The FBI's vital role in these functions and the protection of
our nation make it all the more critical that FBI employees are
encouraged to report, without fear of reprisal, incidents that
they reasonably believe constitute a violation of the
Constitution, rule, law, or regulation, gross mismanagement, a
gross waste of funds, an abuse of authority, or a substantial
and specific danger to public health or safety. This will serve
to create a more effective Bureau for the benefit of the
American people.
II. History of the Bill and Committee Consideration
A. INTRODUCTION OF THE BILL
On December 10, 2015, Chairman Charles Grassley and Ranking
Member Patrick Leahy introduced the Federal Bureau of
Investigation Whistleblower Protection Enhancement Act of 2015.
Senators McCaskill, Wyden, Johnson, Tillis, Kirk, Hatch,
Markey, Baldwin, and Lee joined as cosponsors. The bill was
referred to the Committee on the Judiciary.

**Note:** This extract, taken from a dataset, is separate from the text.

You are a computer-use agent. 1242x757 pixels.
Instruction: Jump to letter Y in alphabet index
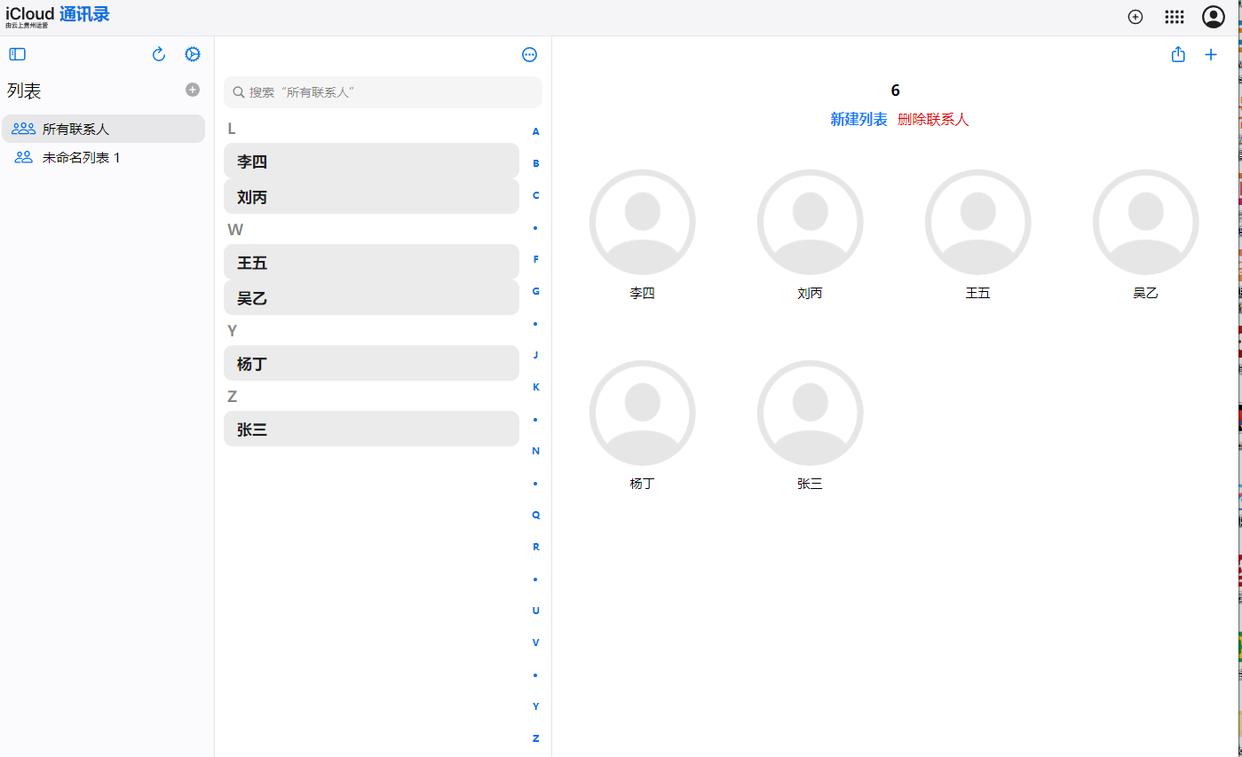pos(536,706)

B. COMMITTEE CONSIDERATION
The Committee on the Judiciary held a hearing on March 4,
2015 titled, ``Whistleblower Retaliation at the FBI: Improving
Protections and Oversight.''\30\ The hearing considered the
findings and recommendations for improving protections for FBI
whistleblowers made by the Department of Justice and the
Government Accountability Office in reports issued by each
office respectively.\31\ Testimony was received from the first
panel of witnesses: Stephen M. Kohn, Attorney Trustee, National
Whistleblower Center; Michael German, Fellow, Liberty and
National Security Program, Brennan Center for Justice at New
York University School of Law; J. Richard Kiper, Special Agent,
Federal Bureau of Investigation. A second panel also provided
testimony: David C. Maurer, Director, Homeland Security and
Justice Issues, Government Accountability Office; Kevin L.
Perkins, Associate Deputy Director, Federal Bureau of
Investigation; Michael E. Horowitz, Inspector General,
Department of Justice.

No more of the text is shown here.